As the anti-aging ambassador of marine cuisine, salmon has omega-3 fatty acids, essential fats that reduce inflammation in the body, warding off a laundry list of age-related ailments: arthritis, heart disease, high blood pressure, and more. Plus, "fish is brain food," proclaims Moores. Its oils have been shown to strengthen memory performance and decrease the slowing of mental faculties as we get older. Serving size: 3-4 ounces Calorie count: about 150 Quick tip: Toss canned salmon over salad as you would with tuna.
For a fruit that is often marginalized to muffins, we are sorely overlooking this power berry. Blueberries are another essential "brain food," because they consist of loads of phytonutrients, or plant chemicals, recently touted for their role in preventing age-related neurological disorders. Moores advises, however, to head straight to the source -- consuming dietary supplements in place of the pure berry is not guaranteed to provide you with as many of its benefits, not to mention the fruit's tasty pleasures! Serving size: 1/2 cup Calorie count: 40 Quick tip: You can profit from blueberries year-round: There is no significant difference in the nutritional content of fresh, dried, or frozen berries.

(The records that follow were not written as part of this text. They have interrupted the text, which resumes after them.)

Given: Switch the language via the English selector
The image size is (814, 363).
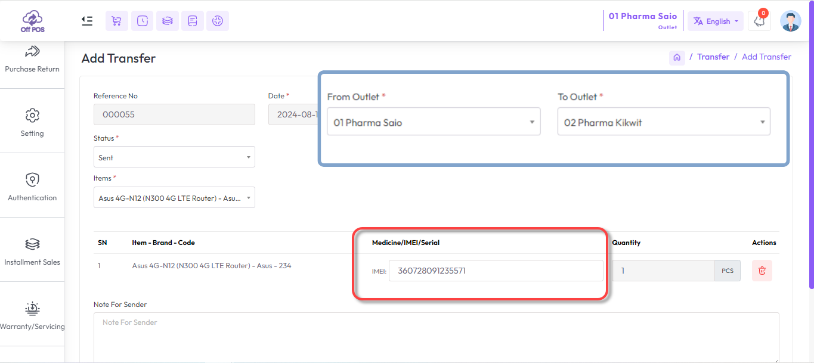Looking at the screenshot, I should tap(715, 21).
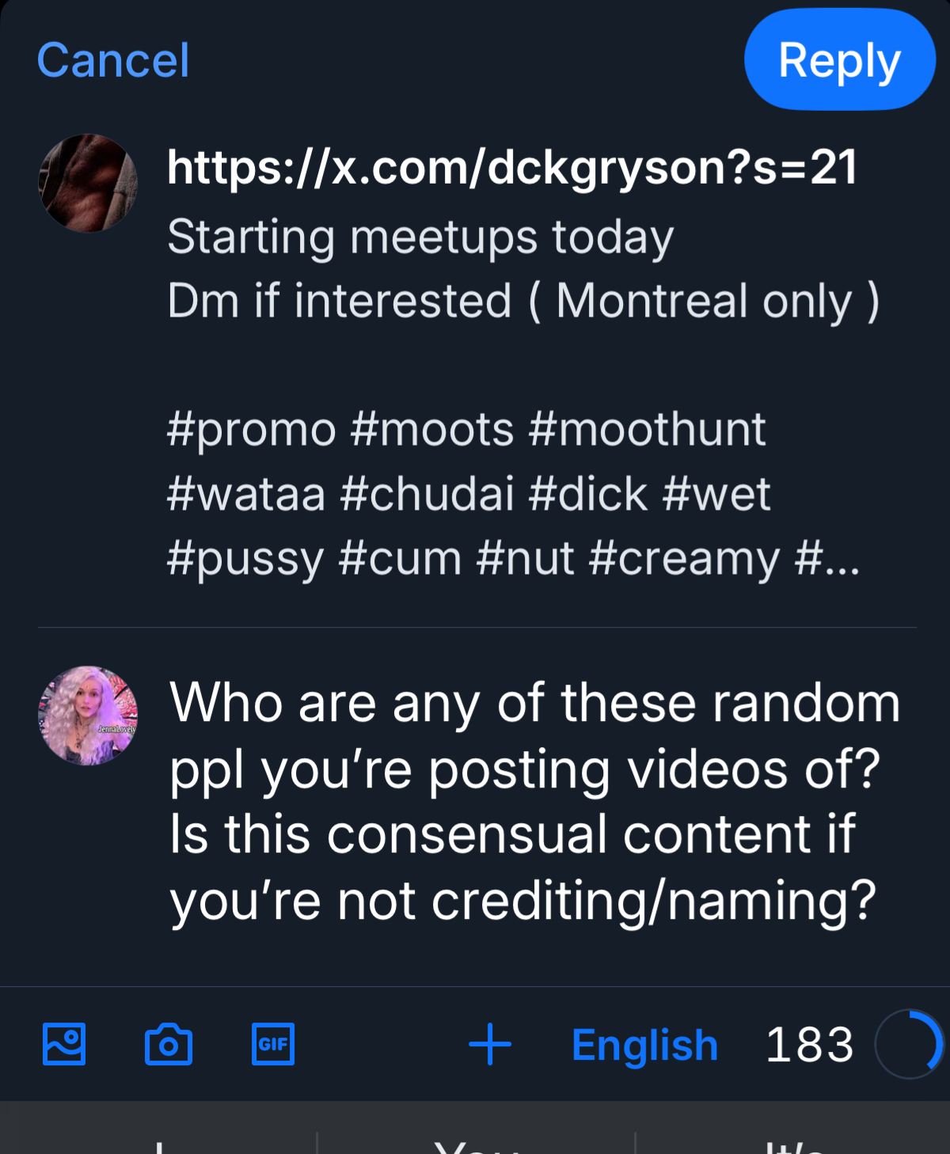Tap the plus icon to add post
Image resolution: width=950 pixels, height=1154 pixels.
click(x=490, y=1044)
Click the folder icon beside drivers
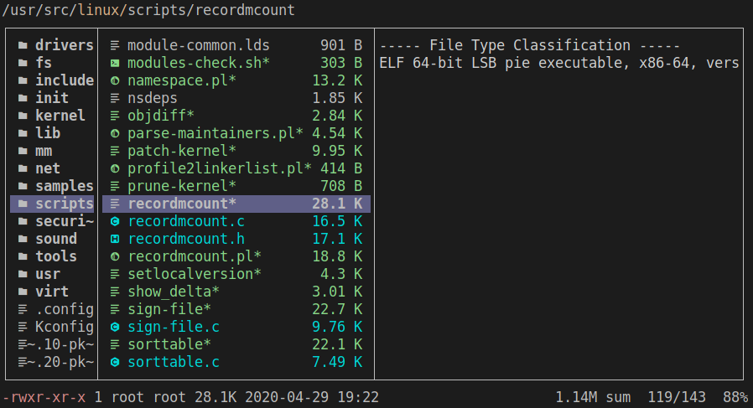Image resolution: width=753 pixels, height=408 pixels. [x=23, y=45]
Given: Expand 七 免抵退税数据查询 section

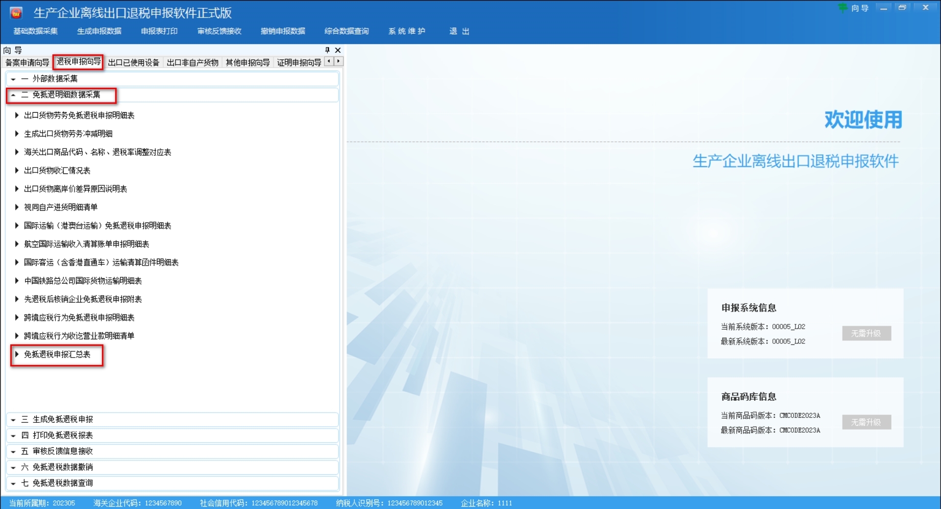Looking at the screenshot, I should (13, 484).
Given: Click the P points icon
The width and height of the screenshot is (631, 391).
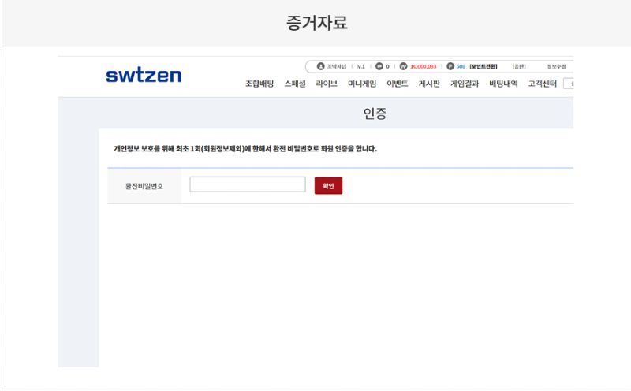Looking at the screenshot, I should (450, 66).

All beans are gold mines of age-defying nutrients, but research shows that red beans hoard the greatest amount of antioxidants -- key components in the quest for prolonged youth. These substances, such as vitamins D, E, and A, are believed to repair damaged cells in the body, and in doing so might avert the development of Alzheimer's disease, Parkinson's, and cancer. Red beans are also packed with another longevity champion -- folic acid -- a dementia preventative. Serving size: 1/2 cup Calorie count: 310 Quick tip: Opt for dried beans to get the most out of this legume; canned beans often contain too much salt.
It has been estimated that 30 to 40 percent of all cancers can be prevented by lifestyle and dietary measures alone, and flax is the gastronomic superstar of deterrence. The seed also promotes youthful, supple skin because of its high concentration of oils that, like salmon's omega-3s, lower the amount of inflammation in the body. Serving size: 2 tablespoons Calorie count: 118 Quick tip: Sprinkle your daily serving of ground flax over cereal or oatmeal for an easy breakfast supplement.
"We tend not to eat as much when we consume foods that are high in fiber," says Moores, because they fill us up with fewer calories. The result? Consistently ingesting less helps us maintain a healthy weight and decreases our chances of developing diabetes. Light and fluffy quinoa (pronounced keen-wah) has the dynamite nutritional content of the healthiest grains, but it is actually a plant seed, and it's jam-packed with protein, iron, B vitamins, and minerals, too. Serving size: 1/4 cup Calorie count: about 159 Quick tip: Instead of cooking quinoa in water, use low-sodium vegetable broth -- it will impart a rich flavor without adding fat.
Although often passed over in favor of its cousin cabbage, kale's crisp, dark leaves are bursting with micronutrients, potassium, and carotenoids, all essential for lowering risks of heart disease and even cataracts. Low-calorie kale is also calcium-rich, and its high concentration of vitamin A has been linked with a reduced incidence of cancer. Serving size: 1 hearty cup Calorie count: about 34 Quick tip: Combine steamed kale with something sweet, such as lightly sauteed onions, to offset its slightly bitter taste.